Existe un valioso patrimonio en nuestro entorno; un patrimonio que ha sido eclipsado por otros bienes culturales a los que hemos dado merecida relevancia. Existe un completo repertorio de edificios, muchos todavía en uso, y que posiblemente por ello han pasado desapercibidos, pero que sin duda conforman parte integrante de nuestra memoria colectiva. Los faros están muy presentes en el imaginario de nuestra región. Son conexiones que nos vinculan a nuestro mar. Representan nuestra tradición marinera, a la par que actúan como símbolos que engloba el concepto de viaje como forma de conocimiento y de cultura. La navegación, más que un simple medio de locomoción, ha sido el medio a través del que transitaban nuevos conocimientos e ideas, ósmosis cultural promovida por las rutas comerciales. Salpicados a lo largo de nuestro litoral, los faros permanecen como vestigios de este pasado. Su tecnología ha evolucionado, pero siguen siendo elementos necesarios, ya que son las bisagras que ayudan a conectar nuestro mundo terrestre con el marino. Los faros permiten tomar consciencia del pasado y de la evolución para poder dar forma al futuro.

Pero hoy en día, desgraciadamente, los faros están quedando relegados al olvido. Un olvido motivado por la aparición de los modernos sistemas de localización vía satélite, radares o por móvil, entre otros medios técnicos. La pérdida de su tradicional función ha derivado en el abandono y por tanto está provocando su deterioro. Es difícil concebir una costa sin faros, ya que existe una íntima relación entre el lugar y la construcción ubicada en ese mismo espacio. No podemos concebir Cabo de Palos sin su faro o La Coruña sin su Torre de Hércules. Pero a veces estos elementos pasan desapercibidos, enmascarados por los paseos marítimos y demás construcciones comerciales y de recreo, derivadas de unas políticas en las que primaban los acondicionamientos de infraestructuras destinadas a fomentar el turismo de sol y playa.

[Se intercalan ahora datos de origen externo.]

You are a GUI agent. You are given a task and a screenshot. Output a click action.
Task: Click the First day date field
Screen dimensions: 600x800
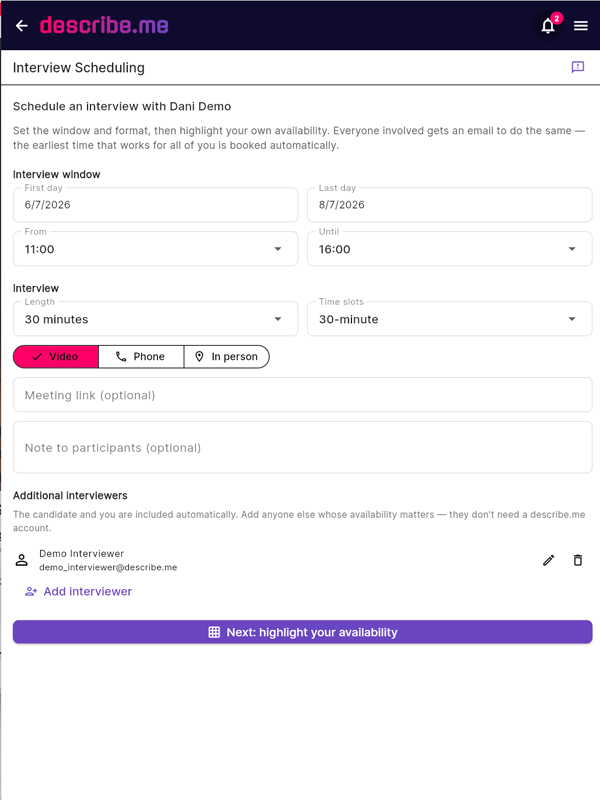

La protección de los faros de nuestro litoral es imprescindible, pues forman parte del imaginario popular. Está claro que para conseguirlo sería necesario reformular las políticas culturales actuales, nuevas políticas que ayuden a la difusión de un patrimonio mediante el fomento del conocimiento y la consecuente valoración, reactivando, de esta manera, la memoria histórica. La promoción, la conservación y la rehabilitación de nuestro patrimonio naval puede ser un factor que favorezca el cambio social por medio de la cultura y la investigación.

Pero la habitual ubicación de los cíclopes de los mares, en espacios aislados y poco frecuentados, han aportado un valor añadido, ya que este alejamiento suele provocar un desarrollo de la naturaleza circundante, actuando como reservas biológicas en las que se desarrollan multitud de especies vegetales autóctonas, además de actuar como confluencia entre una zoología puramente terrestre y otras de carácter marino.

Es evidente que la desaparición de los faros y su entorno natural sería una pérdida irreparable de patrimonio, un quebranto inasumible por la sociedad. No debemos esperar a que los años y la dejadez transformen unos bienes con altísimo carácter simbólico en ajadas ruinas. Siempre es mejor, más respetuoso e infinitamente menos gravoso económicamente mantener que restaurar.

Un primer paso encaminado a la protección de las singulares construcciones que iluminan nuestras costas sería su declaración como Bienes de Interés Cultural, así como declarar espacios naturales protegidos a sus entornos, ya que ambos elementos configuran un conjunto paisajístico unitario. En segundo lugar se deberían realizar campañas de difusión y concienciación, pues, como he dicho en multitud de ocasiones, para proteger algo hay que conocer su existencia. Por último sería conveniente dotar de usos alternativos a las construcciones abandonadas.